EXTRACTED MATERIAL
(begin)

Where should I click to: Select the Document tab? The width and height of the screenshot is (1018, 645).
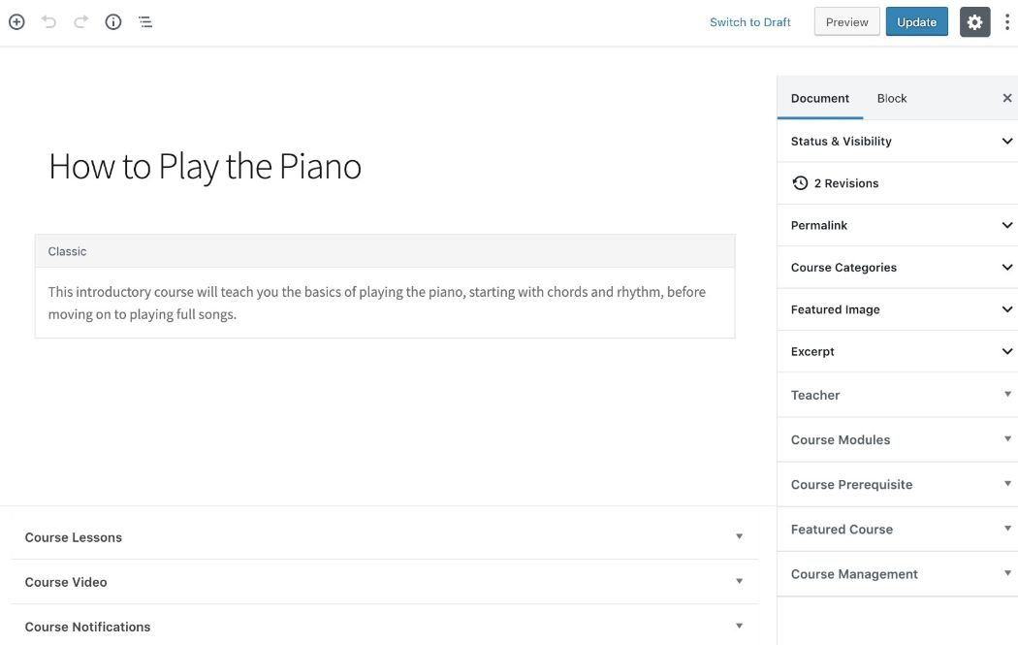tap(820, 98)
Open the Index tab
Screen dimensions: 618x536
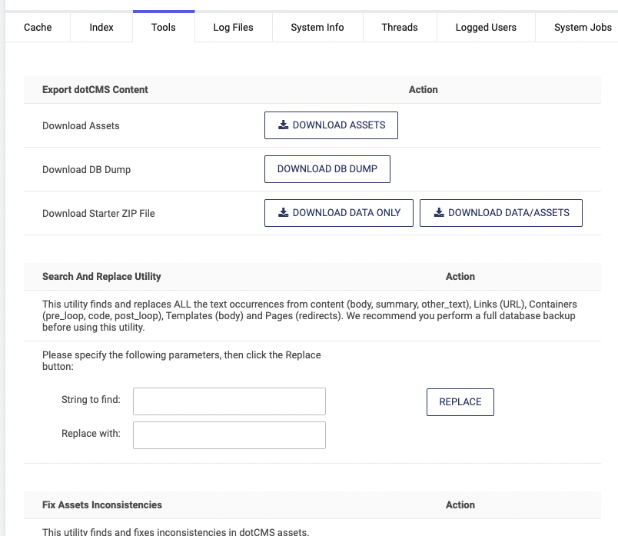pyautogui.click(x=101, y=27)
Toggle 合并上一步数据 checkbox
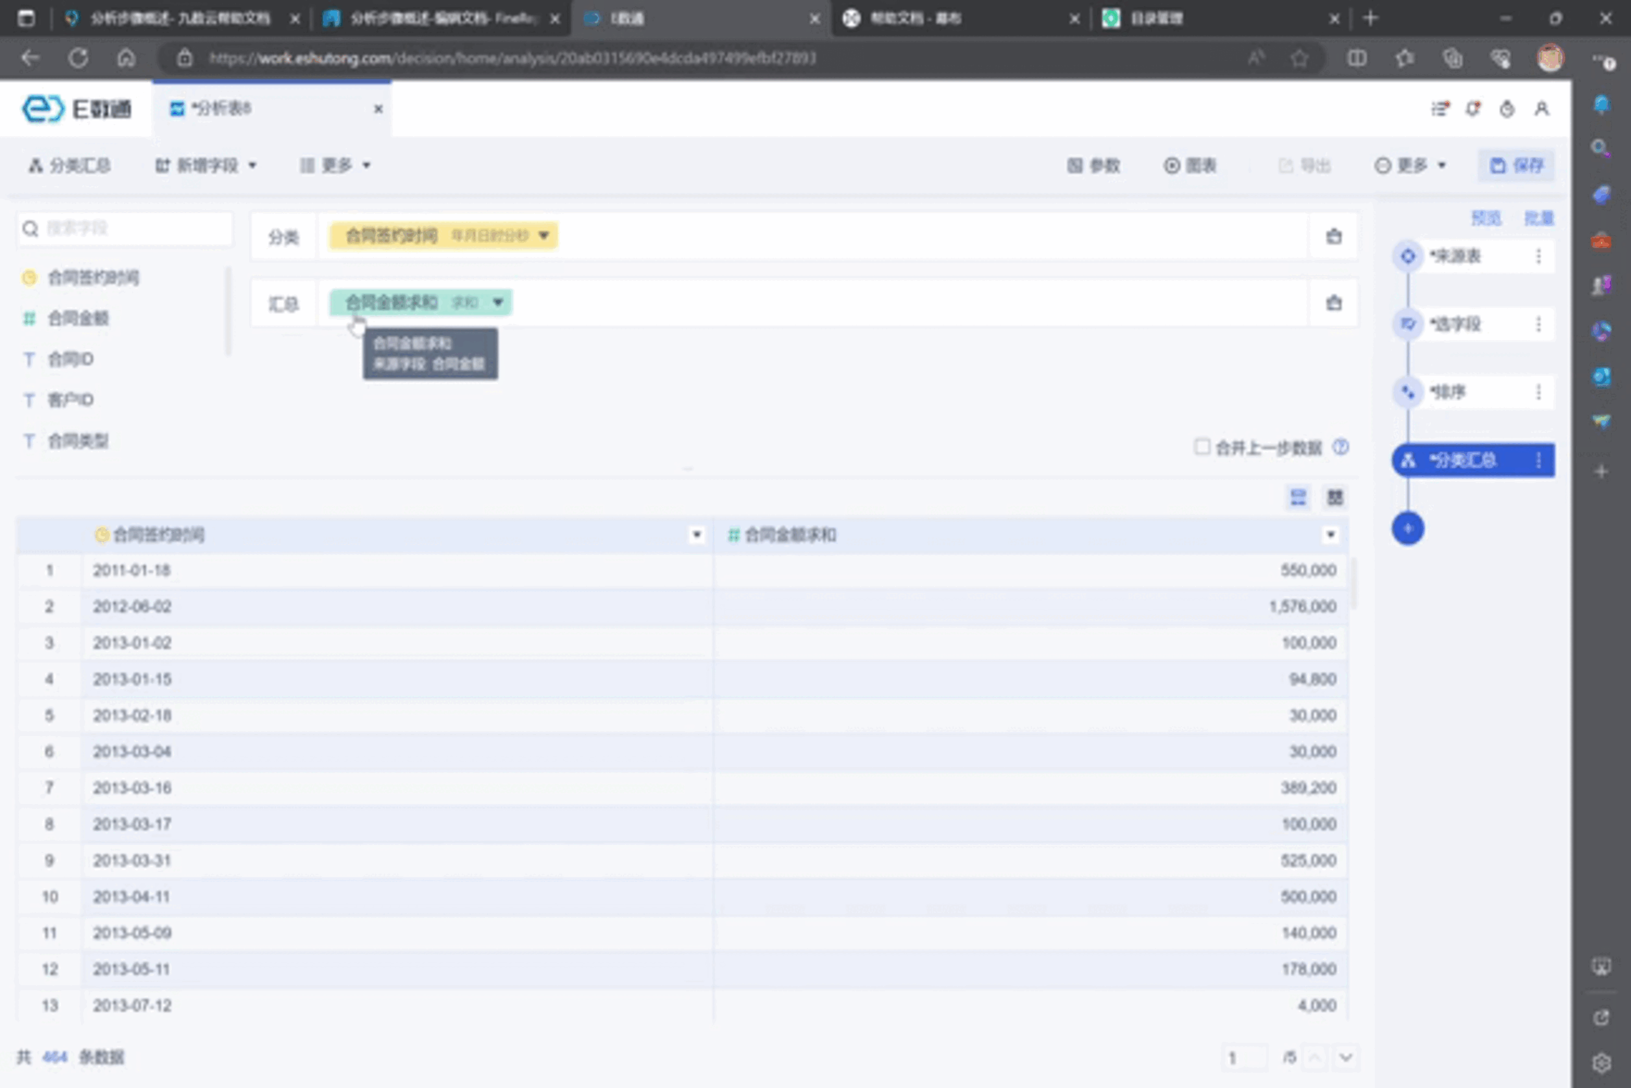Image resolution: width=1631 pixels, height=1088 pixels. pyautogui.click(x=1202, y=446)
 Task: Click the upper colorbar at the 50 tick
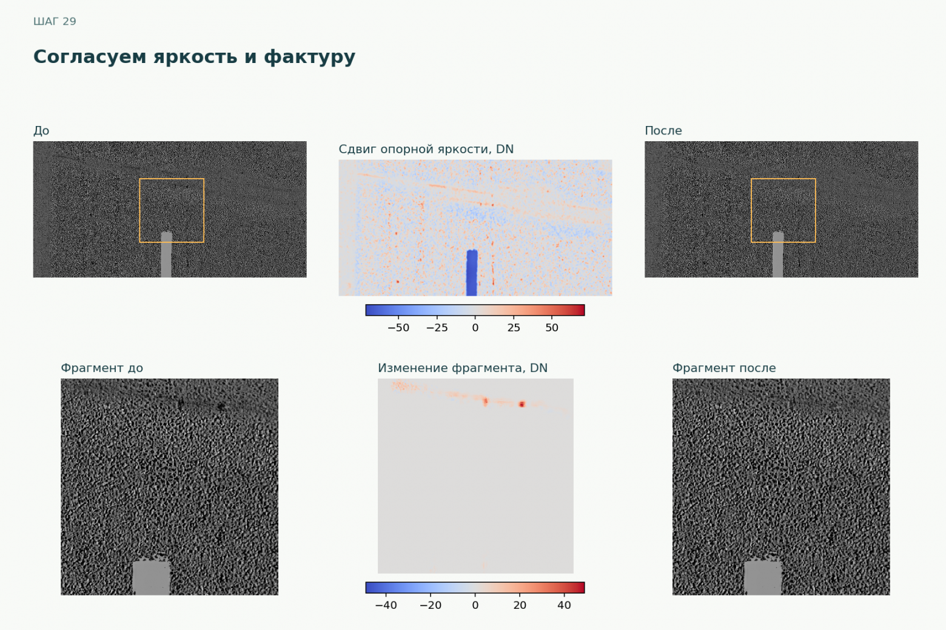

(end)

WHAT THE TASK REQUIRES
Could you arrange the lines of all four entries above as a JSON list of strings, one string per line, skipping blank lines and leaving out the pictures?

RESULT OF THIS EXERCISE
[
  "Where should I click to: Select the Document tab? The width and height of the screenshot is (1018, 645).",
  "tap(820, 98)",
  "Open the Index tab",
  "Screen dimensions: 618x536",
  "pyautogui.click(x=101, y=27)",
  "Toggle 合并上一步数据 checkbox",
  "Image resolution: width=1631 pixels, height=1088 pixels. pyautogui.click(x=1202, y=446)",
  " Task: Click the upper colorbar at the 50 tick"
]